Reason Three - Consider this Wikipedia guideline on using gender-neutral language: Wikipedia:Manual_of_Style#Gender-neutral_language - Boyd Reimer (talk) 16:33, 25 August 2010 (UTC)

Skill set[edit]

"Spokesmen will have antennae"? Is this a piece of jargon from the spokesman-industry, or just a strange choice of word? — Saxifrage 05:42, 10 August 2006 (UTC)

Lacking an answer I'm just going to pull the whole skill-set section as original research. Anyone? Bueller? — Saxifrage 18:58, 27 September 2006 (UTC)

Can we find any material to explore "spokesmodel"?[edit]

I don't remember ever hearing this term before the 1980s talent-show program Star Search. Does anyone know if they originated the term? It was a category in the talent competition, which consisted largely of modeling shoots but also included the spokesmodel contestants speaking the pre-commercial-break lines. Lawikitejana 07:19, 14 September 2006 (UTC)

Requested move[edit]

The following discussion is an archived discussion of a requested move. Please do not modify it. Subsequent comments should be made in a new section on the talk page. No further edits should be made to this section.

The result of the move request was: page moved. Vegaswikian (talk) 20:55, 1 September 2010 (UTC)



SpokesmanSpokesperson — Reason for requested move: Wikipedia:Manual_of_Style#Gender-neutral_language. Also see this above discussion, and above survey of editors. If this requested move is granted, then it will simply restore the 2003 administrator's configuration of redirects for "Spokesperson," Spokesman," and "Spokeswoman": This edit shows that in 2003 the Wikipedia administrator User:Evil saltine originally had "spokeswoman" redirecting to "spokesperson." That configuration was changed in 2006 by someone (and a robot) who is, to my knowledge, not an administrator. See above discussion. - Sincerely, Boyd Reimer (talk) 17:41, 25 August 2010 (UTC)

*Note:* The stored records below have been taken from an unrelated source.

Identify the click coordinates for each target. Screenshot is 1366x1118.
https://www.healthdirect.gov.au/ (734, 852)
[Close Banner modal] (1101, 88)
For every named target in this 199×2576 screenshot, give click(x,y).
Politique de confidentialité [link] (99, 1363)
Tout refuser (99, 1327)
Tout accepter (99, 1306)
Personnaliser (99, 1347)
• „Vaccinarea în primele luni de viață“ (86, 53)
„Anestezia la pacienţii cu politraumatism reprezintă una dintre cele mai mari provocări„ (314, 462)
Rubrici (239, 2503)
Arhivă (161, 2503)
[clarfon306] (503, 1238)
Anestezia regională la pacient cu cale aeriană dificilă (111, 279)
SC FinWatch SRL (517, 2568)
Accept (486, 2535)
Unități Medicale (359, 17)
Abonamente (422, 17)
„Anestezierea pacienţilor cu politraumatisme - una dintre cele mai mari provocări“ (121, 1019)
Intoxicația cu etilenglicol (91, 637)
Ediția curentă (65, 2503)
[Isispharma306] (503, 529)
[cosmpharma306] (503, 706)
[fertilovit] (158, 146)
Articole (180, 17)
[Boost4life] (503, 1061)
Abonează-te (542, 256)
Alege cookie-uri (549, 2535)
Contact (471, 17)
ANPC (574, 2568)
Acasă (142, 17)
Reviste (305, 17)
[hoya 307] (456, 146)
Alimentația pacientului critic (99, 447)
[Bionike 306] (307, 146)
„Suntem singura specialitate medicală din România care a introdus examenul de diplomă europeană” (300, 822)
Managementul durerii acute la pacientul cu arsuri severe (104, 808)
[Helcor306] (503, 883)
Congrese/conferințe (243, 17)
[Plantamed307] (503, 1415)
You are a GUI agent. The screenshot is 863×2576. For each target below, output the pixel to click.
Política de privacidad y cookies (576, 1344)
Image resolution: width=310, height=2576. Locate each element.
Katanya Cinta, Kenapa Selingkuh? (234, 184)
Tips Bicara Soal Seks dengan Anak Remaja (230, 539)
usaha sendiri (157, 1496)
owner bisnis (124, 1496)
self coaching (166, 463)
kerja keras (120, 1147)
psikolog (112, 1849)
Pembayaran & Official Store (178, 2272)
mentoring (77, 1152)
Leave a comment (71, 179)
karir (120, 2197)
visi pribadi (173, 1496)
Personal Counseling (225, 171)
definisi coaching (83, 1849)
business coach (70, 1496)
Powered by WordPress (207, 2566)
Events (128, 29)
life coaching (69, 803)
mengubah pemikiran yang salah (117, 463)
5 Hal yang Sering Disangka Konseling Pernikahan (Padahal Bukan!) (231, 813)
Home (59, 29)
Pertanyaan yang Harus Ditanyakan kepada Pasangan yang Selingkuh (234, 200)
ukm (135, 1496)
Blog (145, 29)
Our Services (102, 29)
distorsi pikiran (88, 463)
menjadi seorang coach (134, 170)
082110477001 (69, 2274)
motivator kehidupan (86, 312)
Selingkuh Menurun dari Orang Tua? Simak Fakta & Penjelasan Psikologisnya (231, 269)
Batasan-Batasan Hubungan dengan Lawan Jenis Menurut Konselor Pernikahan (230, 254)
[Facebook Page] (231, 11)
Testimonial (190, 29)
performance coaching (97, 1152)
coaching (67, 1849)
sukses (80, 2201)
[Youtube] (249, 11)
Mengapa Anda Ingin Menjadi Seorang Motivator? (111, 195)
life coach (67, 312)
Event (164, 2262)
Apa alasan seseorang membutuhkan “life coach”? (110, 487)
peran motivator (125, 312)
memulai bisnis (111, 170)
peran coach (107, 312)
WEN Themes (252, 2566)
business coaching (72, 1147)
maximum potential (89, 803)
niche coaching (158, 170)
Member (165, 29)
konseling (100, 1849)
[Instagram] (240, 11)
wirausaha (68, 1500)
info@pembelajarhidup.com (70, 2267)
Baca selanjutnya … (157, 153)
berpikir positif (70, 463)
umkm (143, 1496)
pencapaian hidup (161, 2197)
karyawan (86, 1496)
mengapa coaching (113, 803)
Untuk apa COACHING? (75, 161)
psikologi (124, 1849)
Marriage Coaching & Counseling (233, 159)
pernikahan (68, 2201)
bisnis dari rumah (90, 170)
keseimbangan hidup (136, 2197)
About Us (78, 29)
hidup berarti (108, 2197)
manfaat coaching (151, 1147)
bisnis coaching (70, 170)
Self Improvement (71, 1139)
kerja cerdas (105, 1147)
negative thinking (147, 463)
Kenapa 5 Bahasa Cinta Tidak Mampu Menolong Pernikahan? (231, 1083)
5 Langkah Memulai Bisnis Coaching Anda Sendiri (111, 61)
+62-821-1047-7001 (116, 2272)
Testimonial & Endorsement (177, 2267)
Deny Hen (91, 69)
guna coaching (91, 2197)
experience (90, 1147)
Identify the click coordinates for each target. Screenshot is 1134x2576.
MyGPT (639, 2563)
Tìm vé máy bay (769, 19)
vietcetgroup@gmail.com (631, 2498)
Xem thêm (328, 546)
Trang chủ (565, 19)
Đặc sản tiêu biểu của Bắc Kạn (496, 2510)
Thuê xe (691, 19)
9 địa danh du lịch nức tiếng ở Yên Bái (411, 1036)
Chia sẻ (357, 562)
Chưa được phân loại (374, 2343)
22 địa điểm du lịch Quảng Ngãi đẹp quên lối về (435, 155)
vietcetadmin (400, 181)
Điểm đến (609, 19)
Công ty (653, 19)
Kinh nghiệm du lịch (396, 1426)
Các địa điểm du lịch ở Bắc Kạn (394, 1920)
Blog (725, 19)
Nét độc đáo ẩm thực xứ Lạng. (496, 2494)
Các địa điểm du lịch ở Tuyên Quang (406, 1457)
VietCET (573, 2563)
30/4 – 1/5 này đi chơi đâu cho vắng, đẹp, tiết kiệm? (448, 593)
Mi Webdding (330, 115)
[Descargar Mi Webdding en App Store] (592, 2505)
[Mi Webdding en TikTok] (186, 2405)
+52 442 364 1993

  • Support per this comment in the above discussion: "'Spokesperson' is no neologism. It's currently the accepted term." Propaniac (talk) 18:19, 25 August 2010 (UTC)
  • The rename means sensible enough to me, but the arguments about administrators doing things a certain way years ago is irrelevant: we work on current consensus, not 2003 consensus, and administrators have no more vote in matters like this than non-administrators. Ucucha 08:36, 26 August 2010 (UTC)
  • Support. MikeLynch (talk) 13:49, 26 August 2010 (UTC)
  • Support. Article title should be gender-neutral. --- cymru lass (hit me up)(background check) 16:51, 30 August 2010 (UTC)
  • Support No good reason not to use the gender-neutral term. WhatamIdoing (talk) 16:30, 1 September 2010 (UTC)
The above discussion is preserved as an archive of a requested move. Please do not modify it. Subsequent comments should be made in a new section on this talk page. No further edits should be made to this section.